Бонапарту эти славословия не пришлись по вкусу, и он решил поставить аристократов на место. С притворным вниманием оглядев зал, император спросил у сидящих неподалеку вельмож:
— А почему я не вижу среди присутствующих представителя еврейской общины Польши?
Панове покраснели. И хоть евреям в Польском королевстве жилось лучше, чем под властью русских помещиков, но за людей их шляхтичи не считали, а просто использовали, как удобное средство для обогащения. Евреи управляли маетками, вели торговлю, давали ссуды, собирали для панов налоги. Выгода выгодой, однако пригласить еврея на столь высокое собрание, посадить рядом, дать выступить как равному среди равных? Невозможно, немыслимо!
Но в этом-то и состоял план Наполеона. Император хотел показать вельможам их настоящее место, продемонстрировать, что для него, покорителя Европы, нет разницы между сиятельным графом и его слугой. Все, невзирая на титулы и происхождение, в первую очередь — его слуги!
Пыжились вельможные паны, пыжились, а делать нечего — воля императора. Пришлось послать за главным раввином Польши, реб Биньомином Дискином. И понеслась по мостовым Варшавы золоченая карета с приказом немедленно доставить еврея во дворец.
Часы после вечерней молитвы, раввин, как обычно проводил в одиночестве над томом Талмуда. Он не знал ни о пире, ни о речах сиятельных аристократов. Ему даже и в голову не могло прийти, что этим вечером ему придется выступать перед самим императором. Однако судьба иногда выкидывает такие коленца, о которых самый благочестивый раввин и помыслить не может.
В дверь постучали громко и требовательно. Служка отодвинул запор и в комнату раввина ворвался офицер. Золотое шитье эполет и мундира сияло даже в свете одинокой свечи.
— Приказ императора, немедленно явиться во дворец, — объявил офицер.
Деваться некуда, облачился раввин в субботние одежды и поехал. По дороге он пытался сообразить, для чего его везут во дворец и что он должен сказать императору.
Поначалу раввина ошеломило сверкание хрусталя в громадных люстрах, блеск золота на мундирах и камзолах, переливающиеся бриллианты в орденах и перстнях. На полураздетых женщин, осыпанных драгоценностями, словно елки снегом, он старался не смотреть.
На его счастье, архиепископ затянул свою речь, пересыпанную восхвалениями, точно торт цукатами, и у раввина осталось время подумать. Когда его призвали взойти пред светлые императорские очи, он уже понял, о чем будет говорить.
Императора тошнило от витиеватых славословий и откровенной лести, и он, все больше и больше раздражаясь, сосал лимон. Злость на трескучих болтунов разгоралась в Наполеоне и, когда раввин стал подниматься на возвышение, он тоже знал, как себя поведет.
Раввин в своем традиционном облачении, выглядевшем диким и неуместным среди сияния нарядов польской аристократии, оказался на том месте, откуда произносили речи, и в эту минуту Наполеон поднялся с трона, приветствуя духовное лицо.

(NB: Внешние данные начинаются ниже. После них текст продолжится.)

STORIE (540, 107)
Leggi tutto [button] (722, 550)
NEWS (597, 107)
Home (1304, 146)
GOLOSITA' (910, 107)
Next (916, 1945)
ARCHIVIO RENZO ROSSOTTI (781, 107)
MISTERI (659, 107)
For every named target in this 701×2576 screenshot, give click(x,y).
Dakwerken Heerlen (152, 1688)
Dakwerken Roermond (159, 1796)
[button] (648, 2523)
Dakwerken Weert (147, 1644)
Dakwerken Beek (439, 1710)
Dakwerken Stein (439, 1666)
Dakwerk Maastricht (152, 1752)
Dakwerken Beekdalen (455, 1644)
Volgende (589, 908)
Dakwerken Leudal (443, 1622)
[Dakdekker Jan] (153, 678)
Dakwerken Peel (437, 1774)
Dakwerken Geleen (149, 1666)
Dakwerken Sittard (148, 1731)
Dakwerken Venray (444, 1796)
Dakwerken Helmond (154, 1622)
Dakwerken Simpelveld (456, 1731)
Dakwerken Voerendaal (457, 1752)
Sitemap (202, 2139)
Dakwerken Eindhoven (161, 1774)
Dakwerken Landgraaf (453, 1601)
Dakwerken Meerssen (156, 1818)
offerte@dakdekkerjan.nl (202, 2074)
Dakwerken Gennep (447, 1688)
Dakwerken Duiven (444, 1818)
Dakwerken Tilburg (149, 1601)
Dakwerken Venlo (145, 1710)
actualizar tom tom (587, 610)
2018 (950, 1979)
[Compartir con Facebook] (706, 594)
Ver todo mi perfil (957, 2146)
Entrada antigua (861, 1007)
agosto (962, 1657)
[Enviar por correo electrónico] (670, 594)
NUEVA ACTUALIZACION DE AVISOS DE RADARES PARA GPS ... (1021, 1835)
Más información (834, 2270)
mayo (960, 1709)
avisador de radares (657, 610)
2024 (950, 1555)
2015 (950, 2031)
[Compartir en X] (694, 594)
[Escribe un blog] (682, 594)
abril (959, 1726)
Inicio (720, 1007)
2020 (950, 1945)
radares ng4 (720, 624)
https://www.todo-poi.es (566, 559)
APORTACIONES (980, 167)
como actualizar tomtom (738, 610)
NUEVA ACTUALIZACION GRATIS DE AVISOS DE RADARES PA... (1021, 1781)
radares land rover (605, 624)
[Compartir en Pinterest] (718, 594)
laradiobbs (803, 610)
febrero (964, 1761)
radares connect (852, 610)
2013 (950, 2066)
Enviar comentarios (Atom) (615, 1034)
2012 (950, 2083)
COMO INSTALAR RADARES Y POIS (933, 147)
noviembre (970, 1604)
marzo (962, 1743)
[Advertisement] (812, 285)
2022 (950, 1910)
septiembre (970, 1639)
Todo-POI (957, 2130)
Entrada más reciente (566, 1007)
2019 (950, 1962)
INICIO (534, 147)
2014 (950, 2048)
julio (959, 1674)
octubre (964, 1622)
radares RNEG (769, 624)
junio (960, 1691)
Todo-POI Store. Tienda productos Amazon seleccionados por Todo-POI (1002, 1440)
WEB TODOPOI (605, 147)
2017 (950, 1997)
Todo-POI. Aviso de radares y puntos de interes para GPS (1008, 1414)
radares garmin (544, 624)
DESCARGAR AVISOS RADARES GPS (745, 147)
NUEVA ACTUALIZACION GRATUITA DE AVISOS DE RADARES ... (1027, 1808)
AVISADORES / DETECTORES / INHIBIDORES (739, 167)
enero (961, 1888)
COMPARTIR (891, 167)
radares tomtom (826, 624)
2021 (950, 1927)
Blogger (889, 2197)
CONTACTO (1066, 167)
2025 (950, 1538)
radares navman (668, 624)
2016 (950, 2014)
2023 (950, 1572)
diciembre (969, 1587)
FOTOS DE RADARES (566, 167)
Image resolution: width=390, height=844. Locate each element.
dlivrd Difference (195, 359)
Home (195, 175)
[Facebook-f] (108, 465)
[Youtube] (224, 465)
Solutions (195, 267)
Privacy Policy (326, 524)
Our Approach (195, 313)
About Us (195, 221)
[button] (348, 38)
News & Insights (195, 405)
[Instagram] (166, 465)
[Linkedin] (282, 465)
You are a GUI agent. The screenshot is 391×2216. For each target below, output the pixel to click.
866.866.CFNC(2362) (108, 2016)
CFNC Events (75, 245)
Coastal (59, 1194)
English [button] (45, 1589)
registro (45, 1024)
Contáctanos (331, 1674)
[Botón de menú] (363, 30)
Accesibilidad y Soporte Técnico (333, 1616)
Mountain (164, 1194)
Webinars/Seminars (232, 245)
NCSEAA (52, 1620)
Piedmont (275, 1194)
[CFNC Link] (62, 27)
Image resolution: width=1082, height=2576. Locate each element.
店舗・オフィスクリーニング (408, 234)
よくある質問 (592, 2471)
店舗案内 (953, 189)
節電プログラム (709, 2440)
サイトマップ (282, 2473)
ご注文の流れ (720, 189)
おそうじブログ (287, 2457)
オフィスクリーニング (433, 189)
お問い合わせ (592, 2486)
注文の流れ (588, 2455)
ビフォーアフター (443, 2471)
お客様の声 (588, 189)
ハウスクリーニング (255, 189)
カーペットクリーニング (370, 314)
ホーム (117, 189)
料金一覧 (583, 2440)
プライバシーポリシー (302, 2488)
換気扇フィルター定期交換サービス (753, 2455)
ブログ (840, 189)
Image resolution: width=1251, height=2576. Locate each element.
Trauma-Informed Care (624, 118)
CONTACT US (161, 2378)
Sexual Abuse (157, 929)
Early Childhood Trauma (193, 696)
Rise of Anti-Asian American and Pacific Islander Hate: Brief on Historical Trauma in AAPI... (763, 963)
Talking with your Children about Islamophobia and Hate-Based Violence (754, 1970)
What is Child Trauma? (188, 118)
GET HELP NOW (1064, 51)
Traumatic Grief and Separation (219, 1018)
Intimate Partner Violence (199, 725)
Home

Тотчас, как по команде, подскочили со своих мест французские генералы и маршалы. Понятное дело, когда император поднимается с трона, его офицеры не могут оставаться в креслах. Вслед за офицерами пришлось встать и вельможным панам со своими расфуфыренными дамами.
Лица у вельмож покраснели, глаза сверкали от ярости, да что поделаешь, деваться некуда! Наполеон простоял целую минуту, лукаво озирая зал. Он хорошо понимал, что творится в душах польских аристократов, но именно на этот эффект он и рассчитывал. А раввин, дождавшись, пока император усядется на трон, начал говорить.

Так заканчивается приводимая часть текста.